Dengan bingung Jaejoong mengamati sekeliling, dan menyadari kalau bukan dia yang dipanggil neneknya, di sana berdiri seorang anak, mungkin delapan tahun, kurus dan agak canggung, itu adalah dirinya yang masih berumur delapan tahun!
"Jangan bermain terlalu jauh Jaejoong, nenek tidak mau kamu tersesat, di sini sangat ramai," sang nenek menggandeng tangan Jaejoong kecil, lalu membawanya ke sebuah kursi kosong yang terletak di pinggir taman.
"Duduk di sini dulu, nenek akan membelikanmu es krim," kata sang nenek sambil menunjuk stan es krim dengan antrian pembeli yang panjang, yang terletak kurang dari seratus meter dari tempat mereka, "Jangan kemana-mana dan jangan berbicara dengan orang asing, kalau ada apa-apa teriak saja, nenek pasti akan mendengarnya."
Jaejoong kecil mengangguk tapi matanya memandang sekeliling dengan penuh semangat. Jaejoong tetap mengamati dari kejauhan, kenangan ini masih terpatri samar-samar di benaknya, kenangan saat pertama kali dia di ajak ke taman hiburan.

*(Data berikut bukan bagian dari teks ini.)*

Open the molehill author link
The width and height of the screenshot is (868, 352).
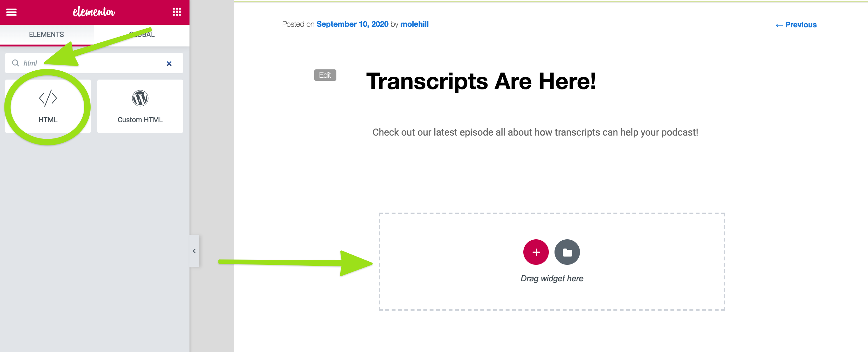tap(414, 24)
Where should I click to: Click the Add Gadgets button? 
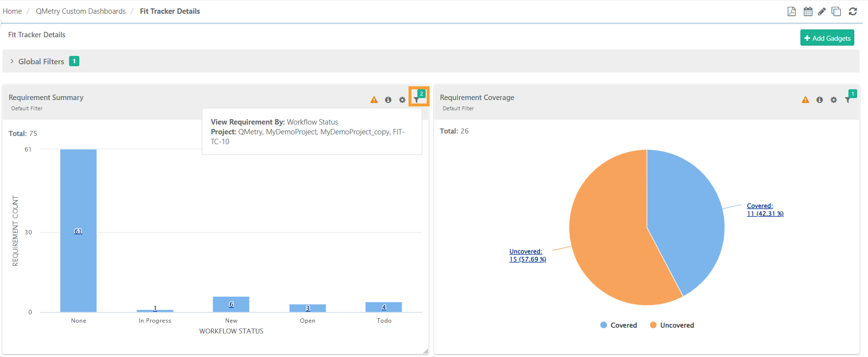click(827, 38)
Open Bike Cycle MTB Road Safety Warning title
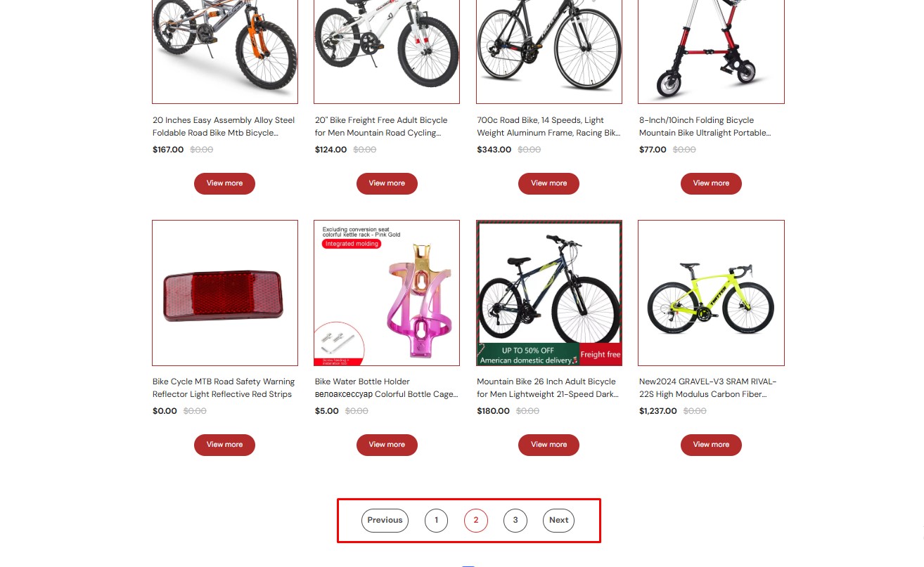This screenshot has width=924, height=567. tap(224, 388)
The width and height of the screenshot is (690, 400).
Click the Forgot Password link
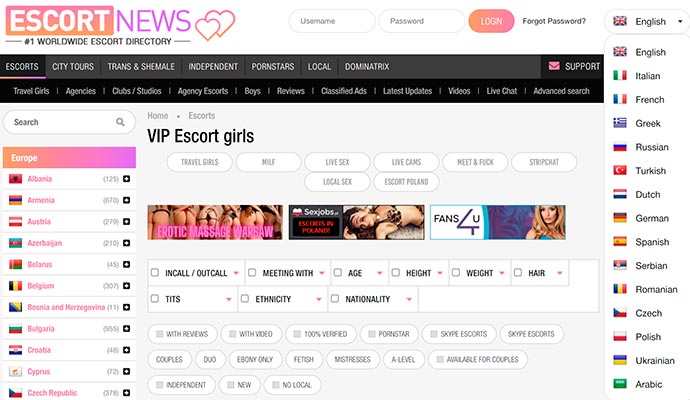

Tiba-tiba Jaejoong kecil melangkah turun dari kursi, dan mulai berjalan menjauh. Jaejoong langsung panic. Hey... Kembalilah, kau bisa tersesat !
Dengan gugup Jaejoong menoleh ke arah sang nenek yang sedang antri di stan es krim, dia ingin berteriak tapi entah kenapa suaranya tidak keluar, setelah beberapa kali usaha yang sia-sia, ahkirnya Jaejoong memutuskan untuk mengikuti Jaejoong kecil.
Jaejoong kecil terus berjalan sambil mengamati sekelilingnya dengan penuh rasa tertarik, tidak menyadari bahwa dia makin tersesat menembus keramaian. Dengan susah payah Jaejoong berusaha mengikuti sampai kemudian mereka berdua sampai di pinggiran taman, berlokasi di bagian belakang stan yang sepi.
Jaejoong pucat pasi ketika sadar, pemandangan yang ada di depan mereka sungguh mengejutkan, di sana ada sosok lelaki tinggi dengan pakaian rapi, sedikit acak-acakan karena baru saja berkelahi, rambutnya yang sedikit lebih panjang daripada seharusnya menutupi sisi wajahnya, lelaki itu berdarah di bahunya, darahnya merembes menembus kemeja putihnya. Tangan lelaki itu memegang pisau yang penuh darah... Dan di depannya, di depannya tergeletak sosok lelaki lain besar dan berpakaian kusam, dengan perut terluka parah oleh tusukan pisau, sosok itu tidak bergerak. Mati. Lelaki tampan itu menoleh dan melihat Jaejoong kecil sedang terpaku menatapnya. Seperti neneknya tadi, lelaki itu sepertinya juga tidak menyadari kehadiran Jaejoong, dan entah bagaimana Jaejoong seolah-olah terpaku, hanya bisa melihat, tidak bisa berbuat apa-apa.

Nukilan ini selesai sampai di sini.